With the Tour of Academics scheduled to take place on Monday 31 August, the General Education Association (AOb), FNV trade union and WOinActie aim to draw attention to the considerable number of researchers and lecturers on temporary contracts. Those who sign up for the tour will be cycling a route between two university towns, such as Amsterdam-Utrecht or Eindhoven-Tilburg. Because Groningen and Enschede are a little further away from other university towns, protesters in those areas will be going on a tour past the faculties. In the capital, researchers from VU Amsterdam and the University of Amsterdam will gather at Roeterseiland and cycle to Utrecht from there.
But perhaps the time has come to get serious, to move away from playful protests and go on strike. Or, for once, work no more than the actual hours in our contracts.
“In the autumn of 2019 we took specific action, but going on strike is not the Dutch way. And of course we do not want our students to suffer. Research is easier to put aside for a while, but doing so will only create a bigger workload, resulting in additional pressure and stress. At the same time you are also damaging your own career in a world where you already have to compete on an international level with quality scientific publications in prestigious journals.”
“For people on temporary contracts, the willingness to take action is practically non-existent, because then they can certainly kiss a new contract goodbye. These are the people who need our help, who need us to take action on their behalf. Because they can’t do it themselves.”

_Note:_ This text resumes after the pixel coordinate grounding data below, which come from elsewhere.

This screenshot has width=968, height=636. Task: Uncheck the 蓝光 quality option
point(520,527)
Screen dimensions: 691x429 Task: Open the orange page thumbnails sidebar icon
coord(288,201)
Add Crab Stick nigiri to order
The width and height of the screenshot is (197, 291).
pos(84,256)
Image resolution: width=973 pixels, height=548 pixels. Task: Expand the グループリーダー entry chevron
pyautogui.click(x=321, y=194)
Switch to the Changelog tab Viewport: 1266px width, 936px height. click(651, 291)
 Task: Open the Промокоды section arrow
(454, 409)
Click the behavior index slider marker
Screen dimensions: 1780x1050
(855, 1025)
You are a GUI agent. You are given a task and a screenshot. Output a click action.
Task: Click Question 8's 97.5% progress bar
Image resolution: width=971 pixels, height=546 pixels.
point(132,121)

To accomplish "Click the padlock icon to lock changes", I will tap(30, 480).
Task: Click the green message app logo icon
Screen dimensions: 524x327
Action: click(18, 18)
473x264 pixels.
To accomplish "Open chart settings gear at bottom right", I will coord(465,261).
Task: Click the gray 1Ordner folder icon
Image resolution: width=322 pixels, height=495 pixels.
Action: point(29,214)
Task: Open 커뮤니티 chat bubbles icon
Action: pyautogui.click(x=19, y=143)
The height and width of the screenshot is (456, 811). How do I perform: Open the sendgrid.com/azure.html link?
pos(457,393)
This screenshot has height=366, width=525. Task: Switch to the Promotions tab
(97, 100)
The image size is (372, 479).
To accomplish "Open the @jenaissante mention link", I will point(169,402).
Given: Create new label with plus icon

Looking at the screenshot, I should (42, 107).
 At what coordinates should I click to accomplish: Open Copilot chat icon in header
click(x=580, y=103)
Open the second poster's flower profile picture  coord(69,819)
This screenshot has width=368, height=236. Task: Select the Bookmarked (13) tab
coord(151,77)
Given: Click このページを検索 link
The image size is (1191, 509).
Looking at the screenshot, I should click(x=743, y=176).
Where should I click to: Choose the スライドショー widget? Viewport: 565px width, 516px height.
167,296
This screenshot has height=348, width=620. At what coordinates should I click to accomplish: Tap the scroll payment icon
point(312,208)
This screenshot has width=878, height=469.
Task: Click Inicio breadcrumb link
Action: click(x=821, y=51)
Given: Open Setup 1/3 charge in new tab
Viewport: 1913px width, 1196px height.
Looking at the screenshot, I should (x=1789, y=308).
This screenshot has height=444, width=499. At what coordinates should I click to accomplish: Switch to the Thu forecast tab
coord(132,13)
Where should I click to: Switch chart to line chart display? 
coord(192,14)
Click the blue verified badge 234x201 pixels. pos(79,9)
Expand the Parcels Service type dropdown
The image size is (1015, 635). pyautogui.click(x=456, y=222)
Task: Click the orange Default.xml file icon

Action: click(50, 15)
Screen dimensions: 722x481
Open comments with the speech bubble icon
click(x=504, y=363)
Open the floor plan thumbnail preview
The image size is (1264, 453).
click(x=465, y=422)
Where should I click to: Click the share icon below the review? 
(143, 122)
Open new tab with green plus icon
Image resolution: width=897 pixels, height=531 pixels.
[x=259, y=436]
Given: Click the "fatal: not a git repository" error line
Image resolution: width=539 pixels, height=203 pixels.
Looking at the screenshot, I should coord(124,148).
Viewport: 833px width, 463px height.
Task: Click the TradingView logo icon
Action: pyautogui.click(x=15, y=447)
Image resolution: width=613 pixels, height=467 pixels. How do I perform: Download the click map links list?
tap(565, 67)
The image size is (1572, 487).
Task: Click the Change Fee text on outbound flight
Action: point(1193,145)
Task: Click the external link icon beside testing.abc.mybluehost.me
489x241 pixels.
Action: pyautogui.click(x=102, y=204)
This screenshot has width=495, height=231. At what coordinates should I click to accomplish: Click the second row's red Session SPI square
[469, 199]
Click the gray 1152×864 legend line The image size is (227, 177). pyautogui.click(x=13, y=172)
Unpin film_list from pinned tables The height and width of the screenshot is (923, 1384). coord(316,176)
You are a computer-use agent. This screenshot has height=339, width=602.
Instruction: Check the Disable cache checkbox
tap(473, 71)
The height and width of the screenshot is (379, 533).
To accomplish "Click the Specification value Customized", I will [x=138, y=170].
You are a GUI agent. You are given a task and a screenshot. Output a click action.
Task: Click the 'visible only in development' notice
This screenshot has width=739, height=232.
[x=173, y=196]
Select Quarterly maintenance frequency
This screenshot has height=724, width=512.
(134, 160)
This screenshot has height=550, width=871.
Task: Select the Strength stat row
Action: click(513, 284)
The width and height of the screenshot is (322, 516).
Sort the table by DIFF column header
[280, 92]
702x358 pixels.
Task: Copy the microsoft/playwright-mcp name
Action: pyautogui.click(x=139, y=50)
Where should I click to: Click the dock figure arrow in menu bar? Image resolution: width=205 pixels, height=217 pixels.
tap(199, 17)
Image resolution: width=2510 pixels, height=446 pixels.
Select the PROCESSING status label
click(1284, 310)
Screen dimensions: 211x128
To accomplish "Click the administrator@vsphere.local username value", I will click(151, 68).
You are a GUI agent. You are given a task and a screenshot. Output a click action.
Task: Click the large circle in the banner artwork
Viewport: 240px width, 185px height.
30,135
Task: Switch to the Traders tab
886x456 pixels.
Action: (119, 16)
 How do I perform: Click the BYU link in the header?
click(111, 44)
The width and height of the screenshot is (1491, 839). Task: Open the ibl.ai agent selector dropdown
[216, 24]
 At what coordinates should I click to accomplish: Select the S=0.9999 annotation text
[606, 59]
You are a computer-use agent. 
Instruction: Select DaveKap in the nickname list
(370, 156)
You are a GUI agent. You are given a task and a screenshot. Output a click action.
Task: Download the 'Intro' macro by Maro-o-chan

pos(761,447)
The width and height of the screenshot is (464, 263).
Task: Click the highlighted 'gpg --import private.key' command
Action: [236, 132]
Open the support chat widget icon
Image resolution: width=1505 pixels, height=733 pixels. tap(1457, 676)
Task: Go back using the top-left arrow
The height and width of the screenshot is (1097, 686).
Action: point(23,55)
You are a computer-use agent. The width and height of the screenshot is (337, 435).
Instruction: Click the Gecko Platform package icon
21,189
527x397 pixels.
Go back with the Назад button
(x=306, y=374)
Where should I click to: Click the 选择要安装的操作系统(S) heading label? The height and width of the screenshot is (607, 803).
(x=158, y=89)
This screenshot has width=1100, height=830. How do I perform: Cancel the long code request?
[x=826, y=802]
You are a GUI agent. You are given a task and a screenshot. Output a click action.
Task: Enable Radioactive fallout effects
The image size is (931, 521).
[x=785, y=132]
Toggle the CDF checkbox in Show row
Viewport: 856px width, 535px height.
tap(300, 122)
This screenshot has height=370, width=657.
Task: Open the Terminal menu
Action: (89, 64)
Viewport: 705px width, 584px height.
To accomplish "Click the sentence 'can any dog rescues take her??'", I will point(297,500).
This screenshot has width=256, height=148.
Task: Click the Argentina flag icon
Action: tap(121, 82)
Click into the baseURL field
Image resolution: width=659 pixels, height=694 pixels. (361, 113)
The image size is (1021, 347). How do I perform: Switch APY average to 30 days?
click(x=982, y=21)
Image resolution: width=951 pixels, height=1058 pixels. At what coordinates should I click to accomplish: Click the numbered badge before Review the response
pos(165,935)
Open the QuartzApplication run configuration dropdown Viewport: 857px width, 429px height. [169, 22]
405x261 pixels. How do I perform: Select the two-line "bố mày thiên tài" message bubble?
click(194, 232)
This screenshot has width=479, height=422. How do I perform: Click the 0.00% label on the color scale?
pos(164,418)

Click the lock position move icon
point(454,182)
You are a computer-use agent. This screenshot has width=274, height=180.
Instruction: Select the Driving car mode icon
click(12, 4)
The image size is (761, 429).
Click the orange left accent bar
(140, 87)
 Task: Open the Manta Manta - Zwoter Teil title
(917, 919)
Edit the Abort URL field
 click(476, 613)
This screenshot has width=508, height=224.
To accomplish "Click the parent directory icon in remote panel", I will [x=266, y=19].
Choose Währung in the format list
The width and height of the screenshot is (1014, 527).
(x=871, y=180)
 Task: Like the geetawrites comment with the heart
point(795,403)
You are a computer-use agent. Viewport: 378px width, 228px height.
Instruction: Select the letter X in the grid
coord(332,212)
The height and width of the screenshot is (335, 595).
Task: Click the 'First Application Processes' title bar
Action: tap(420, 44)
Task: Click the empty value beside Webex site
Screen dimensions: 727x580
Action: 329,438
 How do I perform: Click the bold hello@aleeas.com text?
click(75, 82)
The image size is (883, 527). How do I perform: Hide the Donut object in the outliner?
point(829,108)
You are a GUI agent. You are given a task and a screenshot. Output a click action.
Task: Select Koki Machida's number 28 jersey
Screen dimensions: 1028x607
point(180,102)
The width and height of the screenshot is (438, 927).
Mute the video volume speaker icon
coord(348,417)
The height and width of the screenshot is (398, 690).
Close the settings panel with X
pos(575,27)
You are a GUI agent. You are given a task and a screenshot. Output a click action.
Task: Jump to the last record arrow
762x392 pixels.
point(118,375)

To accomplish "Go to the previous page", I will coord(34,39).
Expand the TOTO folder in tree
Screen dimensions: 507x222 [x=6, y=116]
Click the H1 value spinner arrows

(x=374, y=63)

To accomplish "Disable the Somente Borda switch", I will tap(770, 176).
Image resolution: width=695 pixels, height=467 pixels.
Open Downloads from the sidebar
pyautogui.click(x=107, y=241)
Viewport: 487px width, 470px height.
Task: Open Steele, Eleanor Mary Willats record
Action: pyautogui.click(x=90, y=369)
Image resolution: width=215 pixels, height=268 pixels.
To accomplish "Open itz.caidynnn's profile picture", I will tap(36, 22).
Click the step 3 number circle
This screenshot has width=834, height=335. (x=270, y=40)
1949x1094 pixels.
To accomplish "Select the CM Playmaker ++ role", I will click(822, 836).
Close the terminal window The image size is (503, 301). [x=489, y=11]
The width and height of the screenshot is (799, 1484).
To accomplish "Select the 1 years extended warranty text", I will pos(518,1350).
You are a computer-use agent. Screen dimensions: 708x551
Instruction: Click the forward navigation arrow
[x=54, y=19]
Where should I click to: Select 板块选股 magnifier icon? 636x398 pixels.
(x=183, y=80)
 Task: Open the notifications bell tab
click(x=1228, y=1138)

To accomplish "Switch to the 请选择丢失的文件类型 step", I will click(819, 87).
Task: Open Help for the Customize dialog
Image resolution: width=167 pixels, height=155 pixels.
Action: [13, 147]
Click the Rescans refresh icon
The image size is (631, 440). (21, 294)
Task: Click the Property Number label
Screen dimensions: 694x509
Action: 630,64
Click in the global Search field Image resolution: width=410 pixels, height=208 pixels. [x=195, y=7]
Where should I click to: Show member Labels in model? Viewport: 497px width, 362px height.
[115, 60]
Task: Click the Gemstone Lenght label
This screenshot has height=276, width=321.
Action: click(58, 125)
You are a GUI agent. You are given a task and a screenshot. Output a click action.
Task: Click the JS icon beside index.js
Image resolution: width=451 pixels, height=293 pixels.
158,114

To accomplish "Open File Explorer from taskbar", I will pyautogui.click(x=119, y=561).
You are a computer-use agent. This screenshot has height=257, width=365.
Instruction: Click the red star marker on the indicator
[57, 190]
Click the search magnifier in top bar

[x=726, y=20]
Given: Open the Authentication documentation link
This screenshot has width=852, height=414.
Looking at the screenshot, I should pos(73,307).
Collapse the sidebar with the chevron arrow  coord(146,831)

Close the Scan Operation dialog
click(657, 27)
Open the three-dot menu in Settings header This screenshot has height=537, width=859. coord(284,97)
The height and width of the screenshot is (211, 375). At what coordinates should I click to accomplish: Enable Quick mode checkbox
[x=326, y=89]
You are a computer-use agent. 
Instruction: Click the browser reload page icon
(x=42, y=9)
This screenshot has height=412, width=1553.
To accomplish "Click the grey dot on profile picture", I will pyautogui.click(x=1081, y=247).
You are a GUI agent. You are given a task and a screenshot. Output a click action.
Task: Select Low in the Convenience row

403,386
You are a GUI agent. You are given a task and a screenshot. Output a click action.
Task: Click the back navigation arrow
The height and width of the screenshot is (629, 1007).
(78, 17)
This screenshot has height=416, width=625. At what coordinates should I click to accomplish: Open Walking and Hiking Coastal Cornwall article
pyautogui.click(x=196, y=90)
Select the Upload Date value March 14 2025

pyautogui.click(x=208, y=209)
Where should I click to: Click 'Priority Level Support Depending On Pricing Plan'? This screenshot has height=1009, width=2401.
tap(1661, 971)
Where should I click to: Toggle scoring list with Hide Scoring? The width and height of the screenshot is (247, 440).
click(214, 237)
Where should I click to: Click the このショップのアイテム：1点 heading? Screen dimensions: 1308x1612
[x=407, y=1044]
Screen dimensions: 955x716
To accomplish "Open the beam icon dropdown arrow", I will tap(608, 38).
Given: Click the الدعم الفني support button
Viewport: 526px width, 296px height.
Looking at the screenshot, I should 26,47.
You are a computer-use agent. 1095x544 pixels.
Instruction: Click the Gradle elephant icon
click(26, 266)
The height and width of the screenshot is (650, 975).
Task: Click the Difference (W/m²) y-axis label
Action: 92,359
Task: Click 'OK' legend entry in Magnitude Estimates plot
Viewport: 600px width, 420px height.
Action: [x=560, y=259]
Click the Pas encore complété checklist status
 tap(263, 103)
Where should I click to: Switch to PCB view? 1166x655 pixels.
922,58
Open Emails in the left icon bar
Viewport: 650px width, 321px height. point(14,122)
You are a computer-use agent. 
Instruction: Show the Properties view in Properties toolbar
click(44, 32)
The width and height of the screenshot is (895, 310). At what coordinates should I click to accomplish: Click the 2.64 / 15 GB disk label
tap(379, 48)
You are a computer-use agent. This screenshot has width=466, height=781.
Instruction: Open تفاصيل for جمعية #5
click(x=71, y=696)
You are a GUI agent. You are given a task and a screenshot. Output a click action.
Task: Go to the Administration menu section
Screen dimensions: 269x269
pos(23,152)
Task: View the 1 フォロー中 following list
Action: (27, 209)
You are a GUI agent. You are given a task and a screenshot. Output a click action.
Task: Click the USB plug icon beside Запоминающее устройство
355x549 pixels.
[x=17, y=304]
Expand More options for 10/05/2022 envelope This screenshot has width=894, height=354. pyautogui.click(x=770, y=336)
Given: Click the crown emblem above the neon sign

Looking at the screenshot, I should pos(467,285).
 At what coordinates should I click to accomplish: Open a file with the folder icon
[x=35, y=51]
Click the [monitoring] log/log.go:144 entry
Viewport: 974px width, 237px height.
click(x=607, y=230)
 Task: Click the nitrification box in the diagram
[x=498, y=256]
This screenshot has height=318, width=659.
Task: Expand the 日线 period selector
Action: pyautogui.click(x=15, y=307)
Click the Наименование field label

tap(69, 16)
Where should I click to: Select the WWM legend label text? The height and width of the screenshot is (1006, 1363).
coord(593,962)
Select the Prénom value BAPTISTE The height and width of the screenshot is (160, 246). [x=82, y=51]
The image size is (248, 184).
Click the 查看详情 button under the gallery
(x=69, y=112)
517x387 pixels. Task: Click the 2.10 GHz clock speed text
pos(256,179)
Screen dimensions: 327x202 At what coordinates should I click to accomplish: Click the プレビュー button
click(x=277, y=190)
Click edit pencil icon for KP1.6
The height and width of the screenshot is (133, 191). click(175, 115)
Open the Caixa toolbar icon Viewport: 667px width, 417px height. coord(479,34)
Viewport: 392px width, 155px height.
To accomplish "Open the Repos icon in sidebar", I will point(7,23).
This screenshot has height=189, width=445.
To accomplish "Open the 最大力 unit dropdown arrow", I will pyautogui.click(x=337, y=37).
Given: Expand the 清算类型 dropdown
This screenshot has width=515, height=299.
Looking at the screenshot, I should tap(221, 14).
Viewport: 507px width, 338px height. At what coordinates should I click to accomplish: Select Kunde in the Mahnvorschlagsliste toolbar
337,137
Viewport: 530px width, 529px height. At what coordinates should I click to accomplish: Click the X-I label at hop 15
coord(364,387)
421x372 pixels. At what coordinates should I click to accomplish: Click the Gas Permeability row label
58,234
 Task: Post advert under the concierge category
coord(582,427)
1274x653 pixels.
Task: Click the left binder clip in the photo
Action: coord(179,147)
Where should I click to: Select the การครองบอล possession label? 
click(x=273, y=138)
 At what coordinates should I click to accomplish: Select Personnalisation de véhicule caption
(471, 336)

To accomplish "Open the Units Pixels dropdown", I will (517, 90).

Do you believe all those crazy plans have paid off?
“Ultimately, yes, because we do draw attention to ourselves and the issue at hand. At the beginning of this year, when we decided to report structural overtime to the Labour Inspectorate, we were also asked if we expected that course of action to lead to any real change. And it did, because the Labour Inspectorate has since launched an investigation into the matter. After all, it is far more difficult for scientists to be noticed by the general public because most people are not directly confronted with our work in the way that they are familiar with the work of primary and secondary school teachers.”
The coronavirus crisis may help illuminate the issue as it has led to more understanding for the importance of scientific research.
“That’s what I hope, that more people understand how vital teaching and research are to society. But the problems remain abstract, even for people who are closely involved. I have a son who’s a university student and it’s not as though he comes home with stories of his professors nearing the end of their rope.”
Has the coronavirus crisis caused an even greater workload?
“Yes. There was barely any room to breathe before, and you know what’s happening now? We can’t visit friends or family, so instead of socializing and relaxing, we decide to go back to work in our spare time. Or even when it is possible to go, you may end up calling your mum and saying, ‘sorry, I’m swamped with work, I don’t have time to come and visit today’.”